Pytorch implementations of each of the models (usally referred to as the VGG models) described in the paper "Very Deep Convolutional Networks for Large-Scale Image Recognition" by Karen Simonyan, Andrew Zisserman
This repository contains code for each of the 6 different architectures described in the paper. The structure of these different models is described in the following table pulled from the paper.
In the paper the authors train the model on the ImageNet dataset which is a huge data set of images of objects in 1000 different classes and was used as part of the ImageNet competition which until recently was the main forum of comparison between state of the art image recognition models.
Although this model is absolutely capable of being applied to the full image net dataset I do not recommend this as it is VERY large, approximately 138GB.
Instead, if you wish to train the model yourself, I recommend either using the sample data set in the /data
directory of the repo which is just a small subset of 11 classes taken from the ImageNet data set or downloading your own subset using the ImageNet Downloader project and then using imagemagick and the converter script included in this repo to get the images the correct size and training with that.
If you really want to train with all of ImageNet you can find a few different methods of acquiring it here.
If you lack a graphics card on which to train the model or you just don't want to go through the hassle of training it yourself I have uploaded a .pkl
file containing a serialized version of the model trained on the included dataset.
You can find it here.
All you need to run this code are the torch and torchvision libraries. To install these just run the following command in the root of your local copy of the repo. Do bear in mind though that you may wish to visit the pytorch website to download the most appropriate versions for your system.
sudo pip3 install -r ./requirements.txt

• **Objective A**
Using the VGG page, how would you condense the paragraph beginning "All you need to run this code" into a short bulleted list that keeps its main facts?
• **Objective B**
According to the VGG page, roughly how large is the full ImageNet dataset?

• **Recorded data**
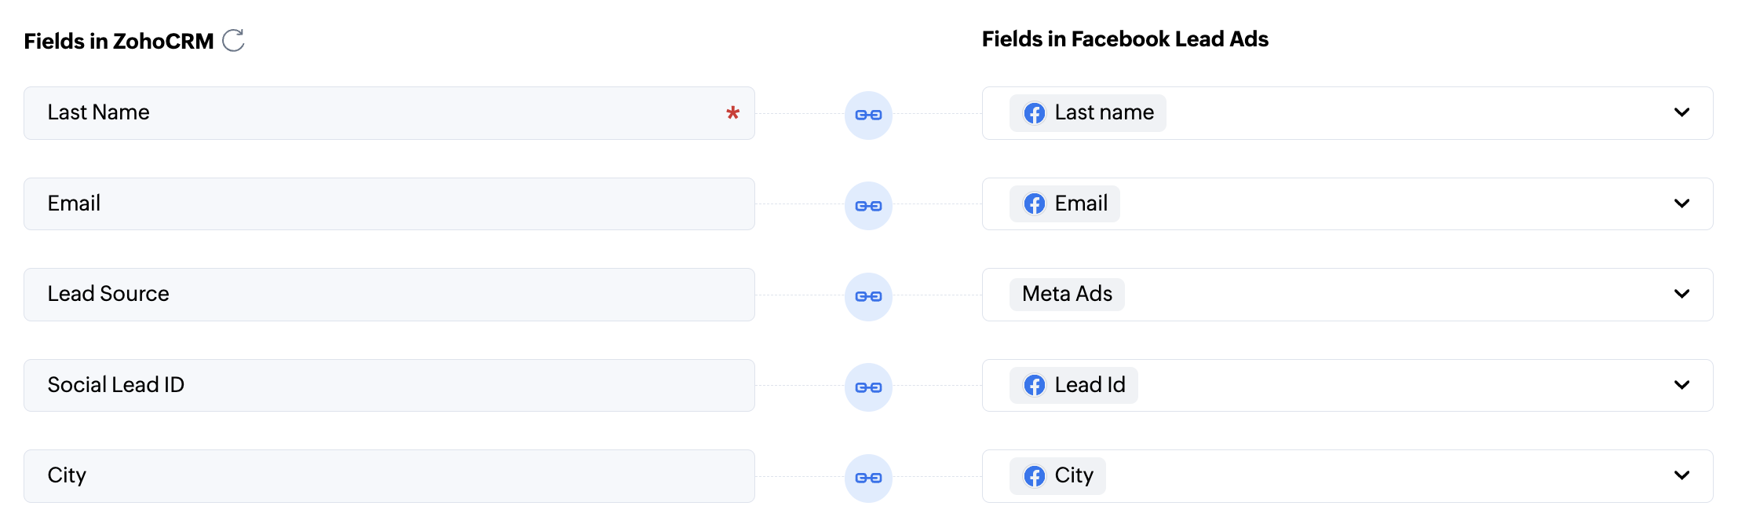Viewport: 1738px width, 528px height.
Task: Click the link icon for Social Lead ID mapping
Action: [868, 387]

• **Task result A**
- Only the torch and torchvision libraries are needed.
- Install them by running the given command in the root of your local copy of the repo.
- You may want to visit the pytorch website to get the versions best suited to your system.

• **Task result B**
Approximately 138GB.